- [Exercise brief]
Please repeat the data in full, character for character.

(Stored records)
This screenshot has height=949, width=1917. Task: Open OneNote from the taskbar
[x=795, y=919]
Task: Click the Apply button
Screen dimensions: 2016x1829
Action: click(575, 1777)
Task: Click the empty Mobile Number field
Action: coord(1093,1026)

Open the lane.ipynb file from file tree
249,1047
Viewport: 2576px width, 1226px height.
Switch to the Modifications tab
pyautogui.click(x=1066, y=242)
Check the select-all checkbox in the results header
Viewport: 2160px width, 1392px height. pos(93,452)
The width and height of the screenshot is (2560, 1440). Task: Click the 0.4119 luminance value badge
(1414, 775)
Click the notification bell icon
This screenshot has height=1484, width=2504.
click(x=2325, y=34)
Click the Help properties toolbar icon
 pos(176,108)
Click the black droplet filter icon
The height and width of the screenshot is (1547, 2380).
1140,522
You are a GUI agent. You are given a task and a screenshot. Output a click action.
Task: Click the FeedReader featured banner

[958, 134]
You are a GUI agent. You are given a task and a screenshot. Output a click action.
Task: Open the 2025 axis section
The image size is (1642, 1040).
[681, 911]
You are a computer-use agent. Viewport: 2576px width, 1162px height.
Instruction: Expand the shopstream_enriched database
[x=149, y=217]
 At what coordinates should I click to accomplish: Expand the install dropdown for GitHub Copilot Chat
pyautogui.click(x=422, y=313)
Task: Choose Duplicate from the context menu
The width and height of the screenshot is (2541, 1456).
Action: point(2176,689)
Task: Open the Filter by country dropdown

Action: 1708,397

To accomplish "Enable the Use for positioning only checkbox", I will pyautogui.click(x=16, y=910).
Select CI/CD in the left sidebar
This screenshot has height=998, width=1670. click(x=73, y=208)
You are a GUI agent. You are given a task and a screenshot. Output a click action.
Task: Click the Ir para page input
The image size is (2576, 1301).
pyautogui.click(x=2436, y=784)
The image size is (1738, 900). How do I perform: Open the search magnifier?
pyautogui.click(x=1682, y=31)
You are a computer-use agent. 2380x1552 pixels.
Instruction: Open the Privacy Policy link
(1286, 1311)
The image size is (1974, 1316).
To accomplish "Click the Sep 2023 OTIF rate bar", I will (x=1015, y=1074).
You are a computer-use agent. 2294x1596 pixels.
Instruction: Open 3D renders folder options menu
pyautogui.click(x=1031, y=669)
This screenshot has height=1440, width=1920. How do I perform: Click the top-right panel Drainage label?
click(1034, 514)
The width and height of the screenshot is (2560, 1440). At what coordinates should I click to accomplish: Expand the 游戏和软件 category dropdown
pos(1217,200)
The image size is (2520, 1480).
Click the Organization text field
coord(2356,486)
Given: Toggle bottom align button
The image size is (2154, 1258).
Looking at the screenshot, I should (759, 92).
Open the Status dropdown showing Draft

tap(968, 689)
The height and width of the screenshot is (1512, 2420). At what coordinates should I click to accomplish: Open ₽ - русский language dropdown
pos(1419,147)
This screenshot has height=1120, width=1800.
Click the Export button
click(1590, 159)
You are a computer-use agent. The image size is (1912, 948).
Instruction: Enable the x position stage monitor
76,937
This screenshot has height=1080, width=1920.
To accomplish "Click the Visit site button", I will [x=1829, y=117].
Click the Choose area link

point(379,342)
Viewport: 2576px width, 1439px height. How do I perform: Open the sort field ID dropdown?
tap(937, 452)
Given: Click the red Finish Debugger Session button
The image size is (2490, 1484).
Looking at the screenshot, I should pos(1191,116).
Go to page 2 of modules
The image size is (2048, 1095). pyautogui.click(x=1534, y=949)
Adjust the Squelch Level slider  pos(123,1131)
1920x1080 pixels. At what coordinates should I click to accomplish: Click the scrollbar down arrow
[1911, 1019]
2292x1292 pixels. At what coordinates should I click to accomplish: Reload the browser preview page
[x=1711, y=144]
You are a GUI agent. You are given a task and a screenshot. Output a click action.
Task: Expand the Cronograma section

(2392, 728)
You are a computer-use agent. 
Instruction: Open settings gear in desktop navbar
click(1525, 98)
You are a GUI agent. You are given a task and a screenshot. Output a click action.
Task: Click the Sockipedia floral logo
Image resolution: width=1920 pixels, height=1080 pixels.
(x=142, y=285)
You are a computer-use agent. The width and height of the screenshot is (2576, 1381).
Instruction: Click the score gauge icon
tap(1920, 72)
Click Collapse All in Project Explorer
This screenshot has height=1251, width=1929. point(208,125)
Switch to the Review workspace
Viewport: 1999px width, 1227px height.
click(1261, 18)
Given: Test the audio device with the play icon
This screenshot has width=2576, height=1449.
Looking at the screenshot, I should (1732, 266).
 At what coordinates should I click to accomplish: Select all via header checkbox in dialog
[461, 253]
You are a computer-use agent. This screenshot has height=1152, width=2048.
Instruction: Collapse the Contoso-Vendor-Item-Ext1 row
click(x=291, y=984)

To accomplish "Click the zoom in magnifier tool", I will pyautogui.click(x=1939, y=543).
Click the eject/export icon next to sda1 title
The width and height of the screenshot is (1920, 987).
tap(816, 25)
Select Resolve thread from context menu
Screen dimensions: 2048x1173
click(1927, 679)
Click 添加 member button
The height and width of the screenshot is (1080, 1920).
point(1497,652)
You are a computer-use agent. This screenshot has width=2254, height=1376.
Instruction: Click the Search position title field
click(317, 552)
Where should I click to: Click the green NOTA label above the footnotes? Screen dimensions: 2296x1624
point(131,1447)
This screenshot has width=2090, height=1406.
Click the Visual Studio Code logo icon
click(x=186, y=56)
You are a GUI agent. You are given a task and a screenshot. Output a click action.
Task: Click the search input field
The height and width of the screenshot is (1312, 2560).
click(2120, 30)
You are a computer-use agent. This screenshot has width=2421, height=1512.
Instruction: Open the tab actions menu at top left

- [Answer to the problem]
This screenshot has height=949, width=1917. Task: Open OneNote from the taskbar
[x=795, y=919]
Task: Click the Apply button
Screen dimensions: 2016x1829
Action: click(575, 1777)
Task: Click the empty Mobile Number field
Action: coord(1093,1026)

Open the lane.ipynb file from file tree
249,1047
Viewport: 2576px width, 1226px height.
Switch to the Modifications tab
pyautogui.click(x=1066, y=242)
Check the select-all checkbox in the results header
Viewport: 2160px width, 1392px height. pos(93,452)
The width and height of the screenshot is (2560, 1440). Task: Click the 0.4119 luminance value badge
(1414, 775)
Click the notification bell icon
This screenshot has height=1484, width=2504.
click(x=2325, y=34)
Click the Help properties toolbar icon
 pos(176,108)
Click the black droplet filter icon
The height and width of the screenshot is (1547, 2380).
1140,522
You are a GUI agent. You are given a task and a screenshot. Output a click action.
Task: Click the FeedReader featured banner

[958, 134]
You are a GUI agent. You are given a task and a screenshot. Output a click action.
Task: Open the 2025 axis section
The image size is (1642, 1040).
[681, 911]
You are a computer-use agent. Viewport: 2576px width, 1162px height.
Instruction: Expand the shopstream_enriched database
[x=149, y=217]
 At what coordinates should I click to accomplish: Expand the install dropdown for GitHub Copilot Chat
pyautogui.click(x=422, y=313)
Task: Choose Duplicate from the context menu
The width and height of the screenshot is (2541, 1456).
Action: point(2176,689)
Task: Open the Filter by country dropdown

Action: 1708,397

To accomplish "Enable the Use for positioning only checkbox", I will pyautogui.click(x=16, y=910).
Select CI/CD in the left sidebar
This screenshot has height=998, width=1670. click(x=73, y=208)
You are a GUI agent. You are given a task and a screenshot. Output a click action.
Task: Click the Ir para page input
The image size is (2576, 1301).
pyautogui.click(x=2436, y=784)
The image size is (1738, 900). How do I perform: Open the search magnifier?
pyautogui.click(x=1682, y=31)
You are a computer-use agent. 2380x1552 pixels.
Instruction: Open the Privacy Policy link
(1286, 1311)
The image size is (1974, 1316).
To accomplish "Click the Sep 2023 OTIF rate bar", I will (x=1015, y=1074).
You are a computer-use agent. 2294x1596 pixels.
Instruction: Open 3D renders folder options menu
pyautogui.click(x=1031, y=669)
This screenshot has height=1440, width=1920. How do I perform: Click the top-right panel Drainage label?
click(1034, 514)
The width and height of the screenshot is (2560, 1440). At what coordinates should I click to accomplish: Expand the 游戏和软件 category dropdown
pos(1217,200)
The image size is (2520, 1480).
Click the Organization text field
coord(2356,486)
Given: Toggle bottom align button
The image size is (2154, 1258).
Looking at the screenshot, I should (759, 92).
Open the Status dropdown showing Draft

tap(968, 689)
The height and width of the screenshot is (1512, 2420). At what coordinates should I click to accomplish: Open ₽ - русский language dropdown
pos(1419,147)
This screenshot has height=1120, width=1800.
Click the Export button
click(1590, 159)
You are a computer-use agent. The image size is (1912, 948).
Instruction: Enable the x position stage monitor
76,937
This screenshot has height=1080, width=1920.
To accomplish "Click the Visit site button", I will [x=1829, y=117].
Click the Choose area link

point(379,342)
Viewport: 2576px width, 1439px height. How do I perform: Open the sort field ID dropdown?
tap(937, 452)
Given: Click the red Finish Debugger Session button
The image size is (2490, 1484).
Looking at the screenshot, I should pos(1191,116).
Go to page 2 of modules
The image size is (2048, 1095). pyautogui.click(x=1534, y=949)
Adjust the Squelch Level slider  pos(123,1131)
1920x1080 pixels. At what coordinates should I click to accomplish: Click the scrollbar down arrow
[1911, 1019]
2292x1292 pixels. At what coordinates should I click to accomplish: Reload the browser preview page
[x=1711, y=144]
You are a GUI agent. You are given a task and a screenshot. Output a click action.
Task: Expand the Cronograma section

(2392, 728)
You are a computer-use agent. 
Instruction: Open settings gear in desktop navbar
click(1525, 98)
You are a GUI agent. You are given a task and a screenshot. Output a click action.
Task: Click the Sockipedia floral logo
Image resolution: width=1920 pixels, height=1080 pixels.
(x=142, y=285)
You are a computer-use agent. The width and height of the screenshot is (2576, 1381).
Instruction: Click the score gauge icon
tap(1920, 72)
Click Collapse All in Project Explorer
This screenshot has height=1251, width=1929. point(208,125)
Switch to the Review workspace
Viewport: 1999px width, 1227px height.
click(1261, 18)
Given: Test the audio device with the play icon
This screenshot has width=2576, height=1449.
Looking at the screenshot, I should (1732, 266).
 At what coordinates should I click to accomplish: Select all via header checkbox in dialog
[461, 253]
You are a computer-use agent. This screenshot has height=1152, width=2048.
Instruction: Collapse the Contoso-Vendor-Item-Ext1 row
click(x=291, y=984)

To accomplish "Click the zoom in magnifier tool", I will pyautogui.click(x=1939, y=543).
Click the eject/export icon next to sda1 title
The width and height of the screenshot is (1920, 987).
tap(816, 25)
Select Resolve thread from context menu
Screen dimensions: 2048x1173
click(1927, 679)
Click 添加 member button
The height and width of the screenshot is (1080, 1920).
point(1497,652)
You are a computer-use agent. This screenshot has width=2254, height=1376.
Instruction: Click the Search position title field
click(317, 552)
Where should I click to: Click the green NOTA label above the footnotes? Screen dimensions: 2296x1624
point(131,1447)
This screenshot has width=2090, height=1406.
Click the Visual Studio Code logo icon
click(x=186, y=56)
You are a GUI agent. You are given a task and a screenshot. Output a click action.
Task: Click the search input field
The height and width of the screenshot is (1312, 2560).
click(2120, 30)
You are a computer-use agent. This screenshot has width=2421, height=1512.
Instruction: Open the tab actions menu at top left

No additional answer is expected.